_Your assignment:_ Write out an exact copy of the line containing "Open digest 1c3ceee2d8de" and all lines that follow it in the data below, leaving out pictures.

----- Dataset excerpts -----

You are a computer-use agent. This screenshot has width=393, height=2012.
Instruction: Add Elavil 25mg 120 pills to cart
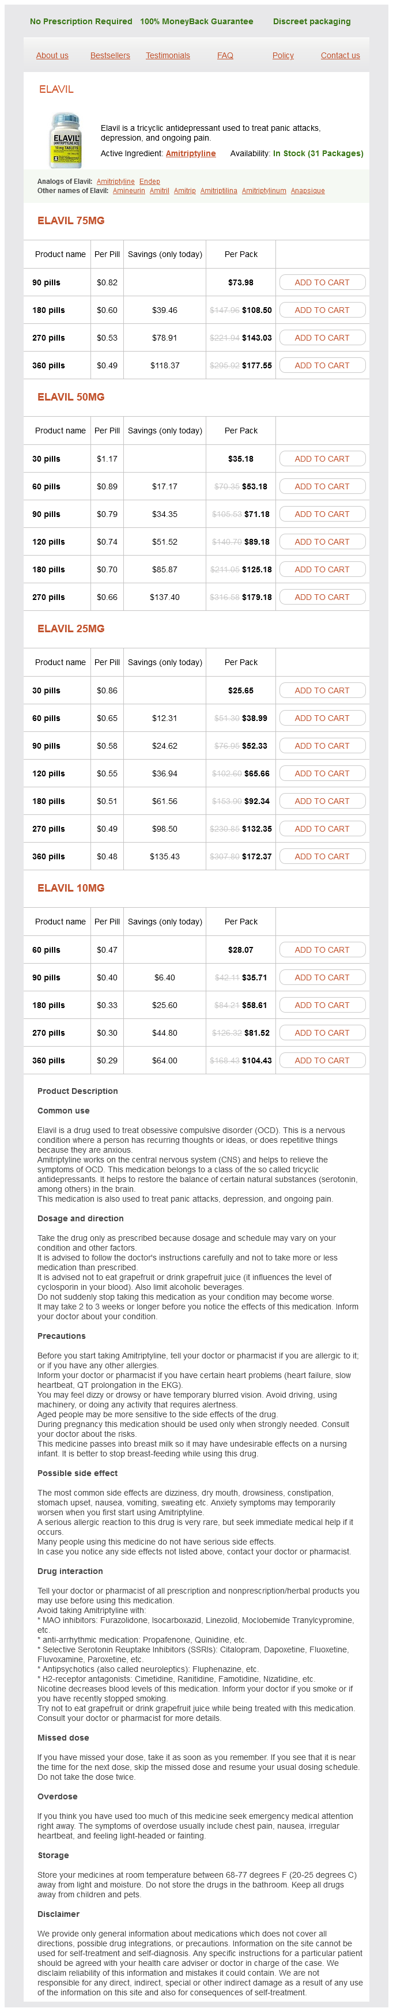[x=322, y=774]
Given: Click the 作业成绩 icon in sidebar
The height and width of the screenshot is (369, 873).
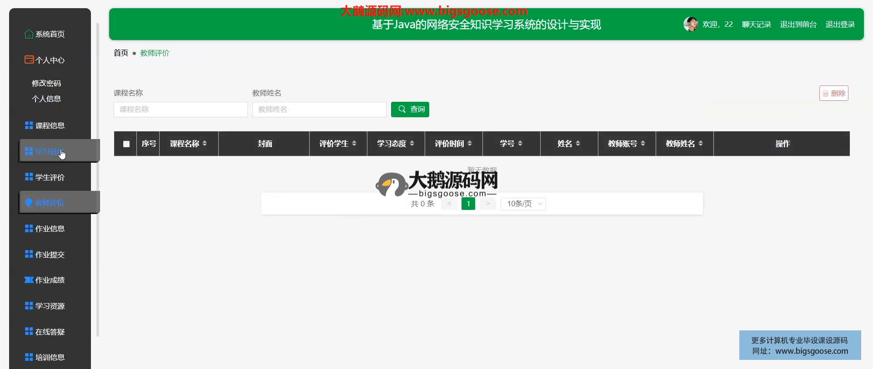Looking at the screenshot, I should click(x=29, y=280).
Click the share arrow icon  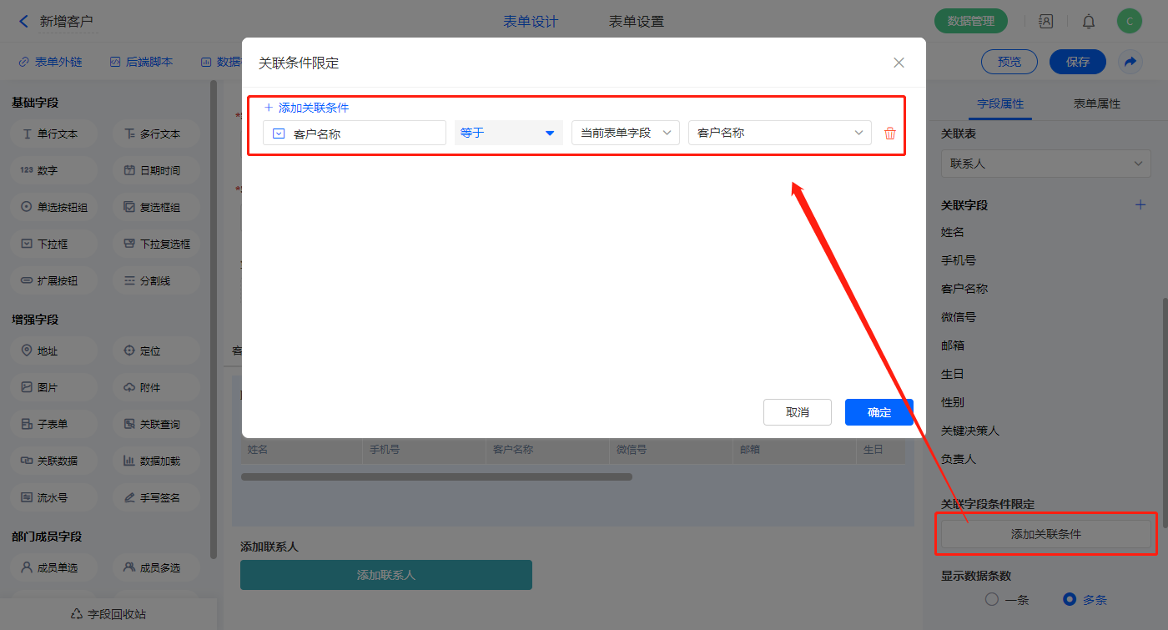[x=1130, y=62]
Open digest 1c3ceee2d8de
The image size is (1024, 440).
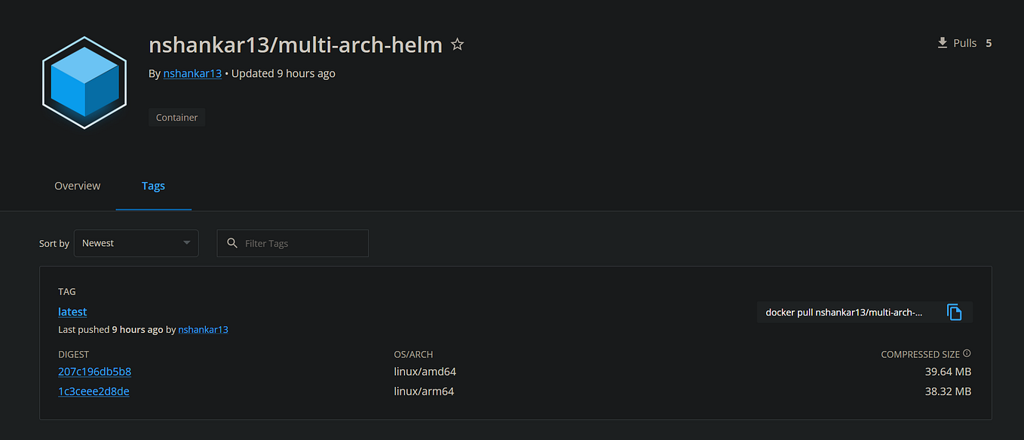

-----

_Result of the task:_
Open digest 1c3ceee2d8de
The image size is (1024, 440).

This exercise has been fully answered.